Please copy out the entries below exactly, beginning with the line that contains "Click the send" and ending with the line that contains "The width and", and include nothing outside that span.

— DATA FOR PROCESSING —
= Beginning of Section =
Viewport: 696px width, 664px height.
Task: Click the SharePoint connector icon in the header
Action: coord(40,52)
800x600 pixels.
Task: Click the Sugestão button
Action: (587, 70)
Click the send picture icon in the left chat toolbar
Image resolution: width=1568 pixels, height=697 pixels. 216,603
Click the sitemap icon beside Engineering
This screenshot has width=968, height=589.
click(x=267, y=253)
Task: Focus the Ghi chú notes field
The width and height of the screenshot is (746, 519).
= End of Section =
= Beginning of Section =
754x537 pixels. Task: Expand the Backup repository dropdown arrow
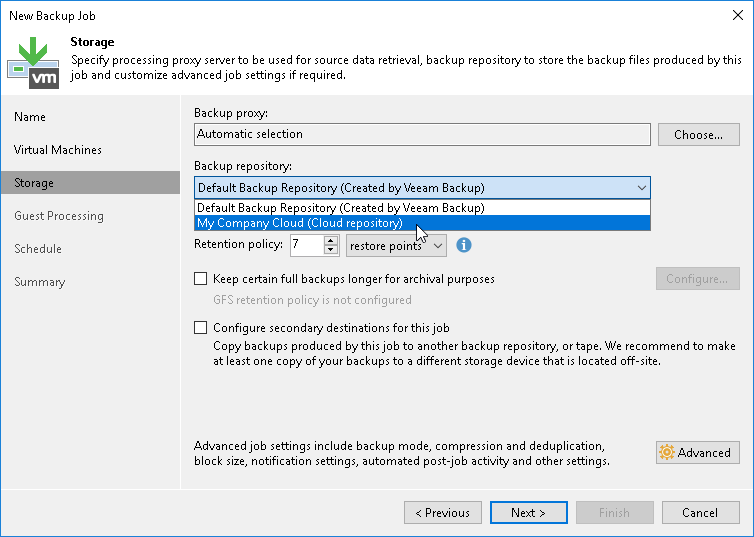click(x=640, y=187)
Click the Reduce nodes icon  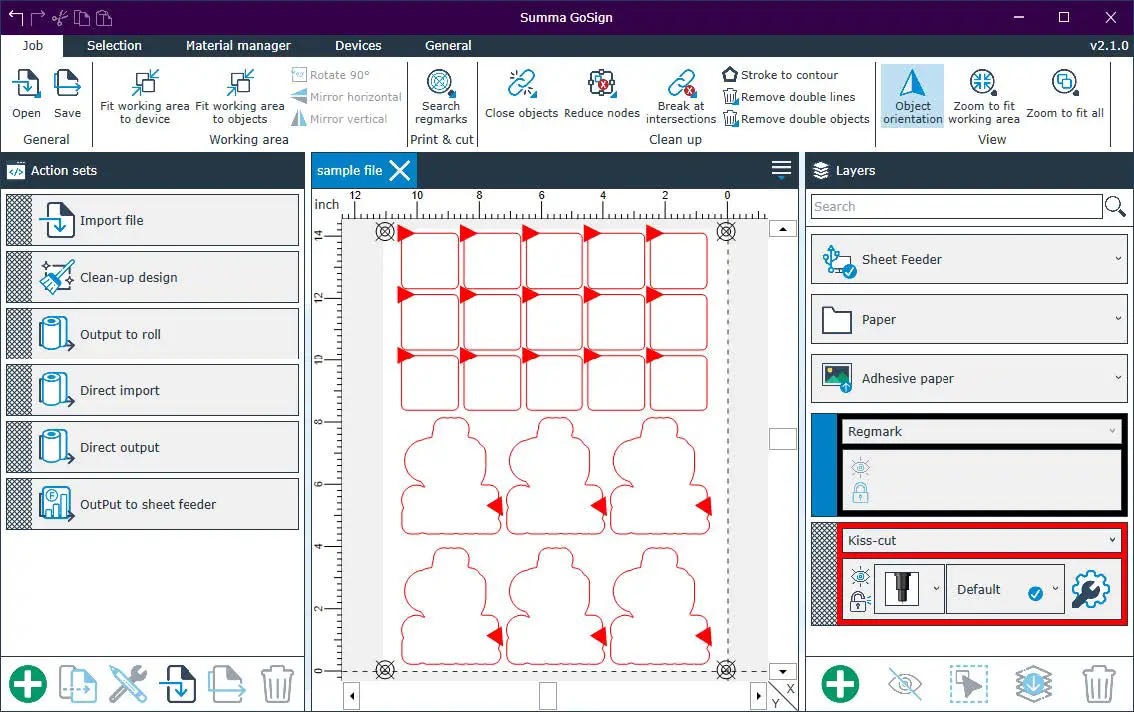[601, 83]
= End of Section =
— SOLUTION TO THIS PROBLEM —
Click the send picture icon in the left chat toolbar
Image resolution: width=1568 pixels, height=697 pixels. 216,603
Click the sitemap icon beside Engineering
This screenshot has width=968, height=589.
click(x=267, y=253)
Task: Focus the Ghi chú notes field
The width and height of the screenshot is (746, 519).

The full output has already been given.